Бесспорным видится тот факт, что изобретение языка, это естественное следствие потребности людей в общении, в первую очередь направлено на удовлетворение упомянутой потребности в человеческих взаимоотношениях, однако не менее верно и утверждение, что для выражения своих мыслей люди начинают прибегать к чисто поэтической форме, как только им удаётся – не отдавая себе в этом отчёта – упорядочить язык, приспособив его к самым насущным нуждам, и как только они осознают все его скрытые возможности. Словом, удовлетворив соответствующие первичные потребности, язык тотчас же превращается в поэзию[2].
В наши дни так называемый примитивный человек, даже самый отсталый, слишком отдалился от древней эпохи изобретения языка. Лишь изредка какие-нибудь отголоски легенды мелькают как поэтическое напоминание об этом открытии. И всё же богатство и разнообразие космических толкований вселенной, придуманных первобытными племенами, свидетельствуют о силе и свежести фантазии этих народов. Они не сомневаются, что «язык был дан человеку затем, чтобы он нашёл ему сюрреалистическое применение»[3] [4] , в соответствии с полным удовлетворением желаний. По сути, древний человек может мыслить лишь поэтическими категориями и, несмотря на собственное невежество, он, скорее всего, интуитивно проникает в природу (от которой он ещё едва ли обособлен) и в самого себя намного глубже, чем рациональный мыслитель, препарирующий её на основе исключительно книжного знания.

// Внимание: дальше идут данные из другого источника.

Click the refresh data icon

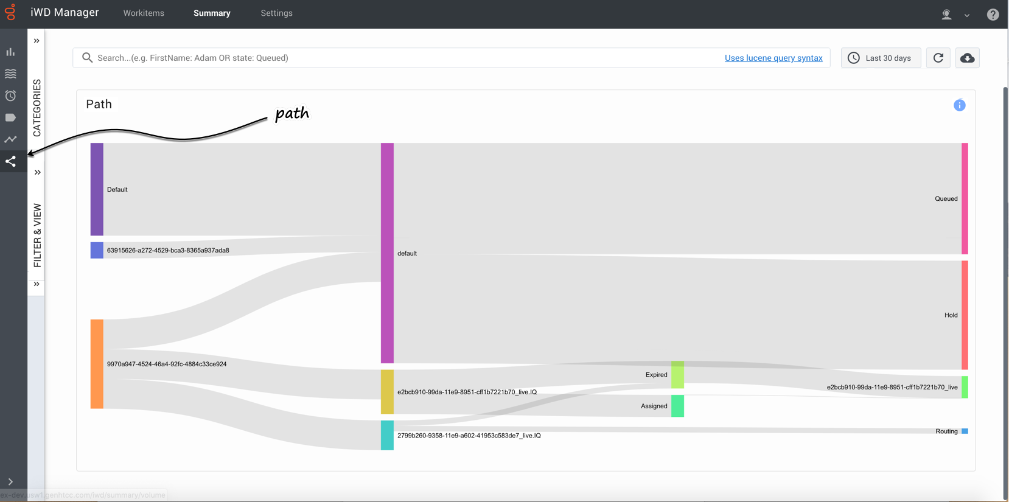938,58
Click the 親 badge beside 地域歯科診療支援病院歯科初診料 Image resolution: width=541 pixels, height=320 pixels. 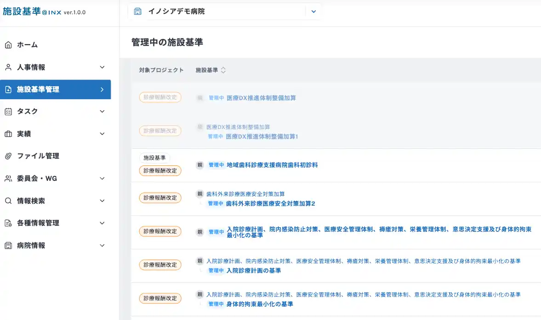pyautogui.click(x=200, y=164)
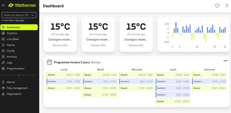
Task: Open the user profile icon
Action: (x=227, y=6)
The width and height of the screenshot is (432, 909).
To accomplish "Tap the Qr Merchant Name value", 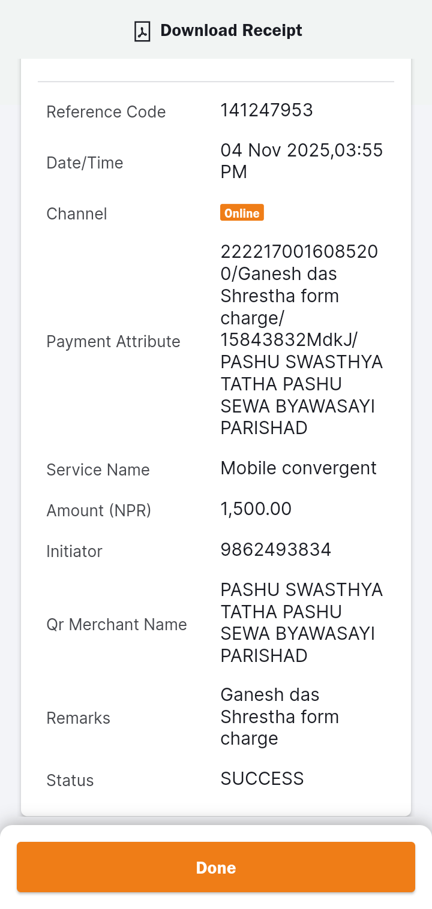I will point(302,622).
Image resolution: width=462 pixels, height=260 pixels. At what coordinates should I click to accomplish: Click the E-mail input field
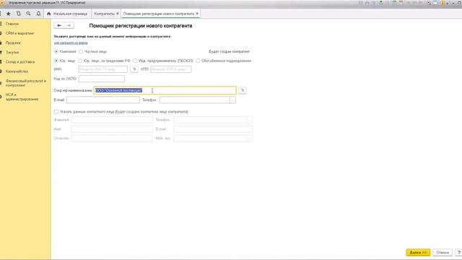pos(103,100)
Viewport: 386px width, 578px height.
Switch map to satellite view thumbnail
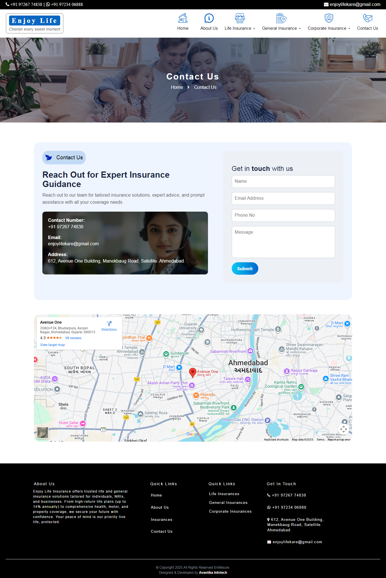43,432
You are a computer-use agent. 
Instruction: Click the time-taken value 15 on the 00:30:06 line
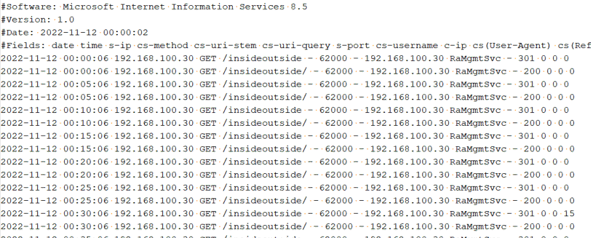click(x=569, y=214)
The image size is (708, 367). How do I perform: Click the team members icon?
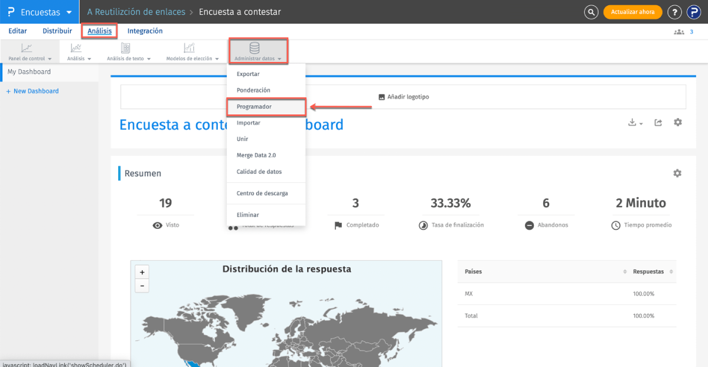click(679, 32)
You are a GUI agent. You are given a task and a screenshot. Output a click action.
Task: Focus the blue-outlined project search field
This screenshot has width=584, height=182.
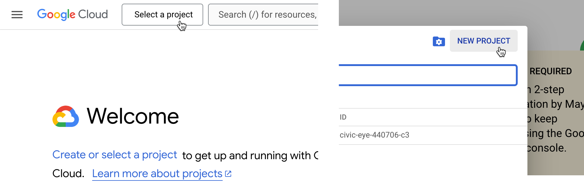pyautogui.click(x=427, y=75)
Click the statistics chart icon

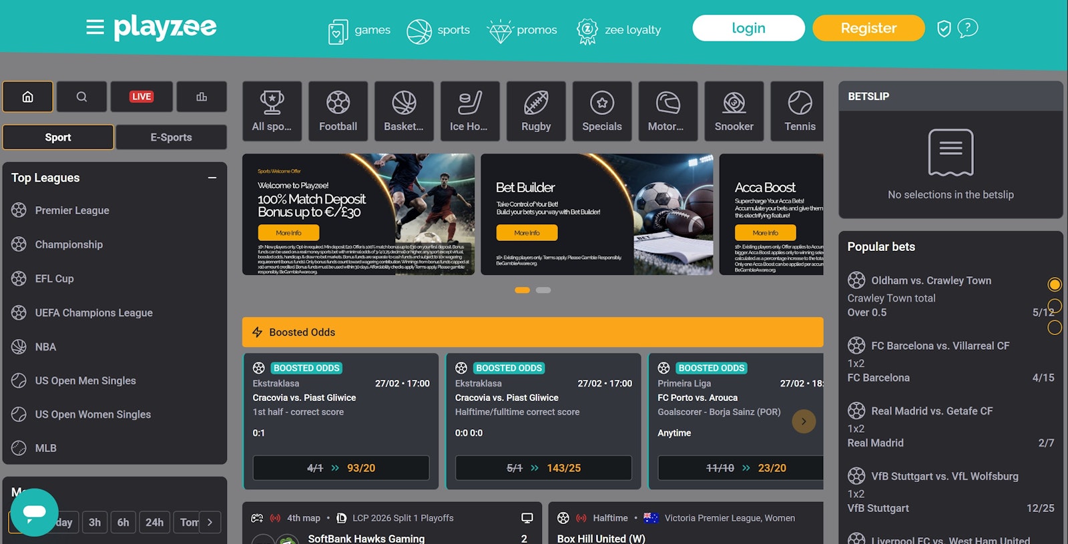coord(202,97)
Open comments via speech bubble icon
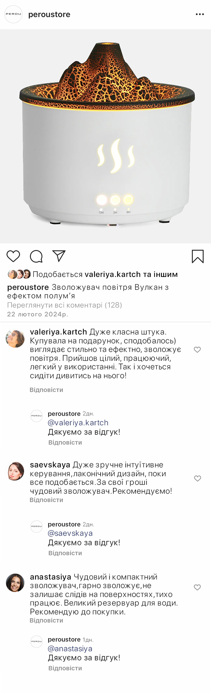Image resolution: width=211 pixels, height=693 pixels. (36, 256)
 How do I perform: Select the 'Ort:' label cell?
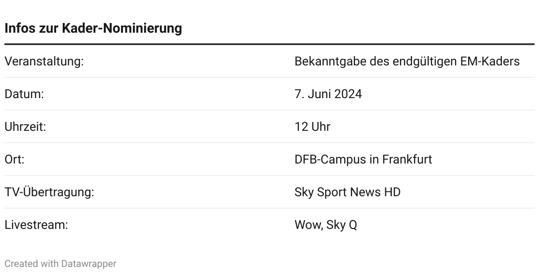point(15,159)
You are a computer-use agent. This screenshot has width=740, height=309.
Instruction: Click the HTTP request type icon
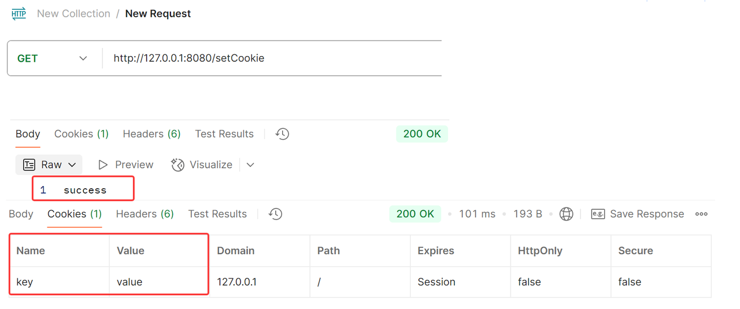pos(19,14)
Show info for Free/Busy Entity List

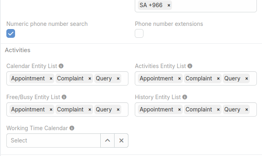coord(64,97)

Речь здесь идёт не о том, чтобы возвысить поэзию над рациональной мыслью, а о том, чтобы выразить протест против презрения к поэзии, которое демонстрируют приверженцы логики и разума, возникших, кстати говоря, тоже в бессознательном. Изобретение вина не побудило человечество отказаться от воды, чтобы мыться в красном вине, к тому же никто не станет возражать, что без дождя не может существовать и вино. Точно так же логика и разум, лишившись бессознательного озарения, оказались бы в неопределённости и не стали бы поносить поэзию, которую ещё только предстоит создать. Если наука рождена из магического толкования вселенной, то в этом случае она необычайно похожа на тех детей из первобытной своры, что убили собственного отца. Впрочем, они хотя бы сделали из него почитаемого небесного героя. Будущим поколениям должно открыться единство разума и поэзии; нельзя всё так же их противопоставлять, намеренно скрывая их общее происхождение. Столь самоуверенное рационалистическое мышление можно упрекнуть в том, что оно вообще не считается со своими бессознательными корнями, произвольно отделяя сознательное от бессознательного, грёзы от реальности. До тех пор пока мы не сможем безоговорочно признать первостепенное значение бессознательного в психической жизнедеятельности, силу его воздействия на сознание и ответного влияния сознания на бессознательное, мы по-прежнему будем мыслить как священники, то есть как дикари-дуалисты, с той только оговоркой, что дикарь всё-таки остаётся поэтом, а рационалист, не желающий принять целостность мысли, становится препятствием на пути культуры. Тот же, кто эту целостность принимает, превращается в революционера, стремящегося, возможно даже безотчётно, примкнуть к поэзии. В самом деле, необходимо раз и навсегда покончить с искусственным противопоставлением, сформированным фанатиками по обе стороны баррикад, которые они сообща возвели между логической и поэтической – так называемой до-логической – мыслью, между рациональным и иррациональным мышлением.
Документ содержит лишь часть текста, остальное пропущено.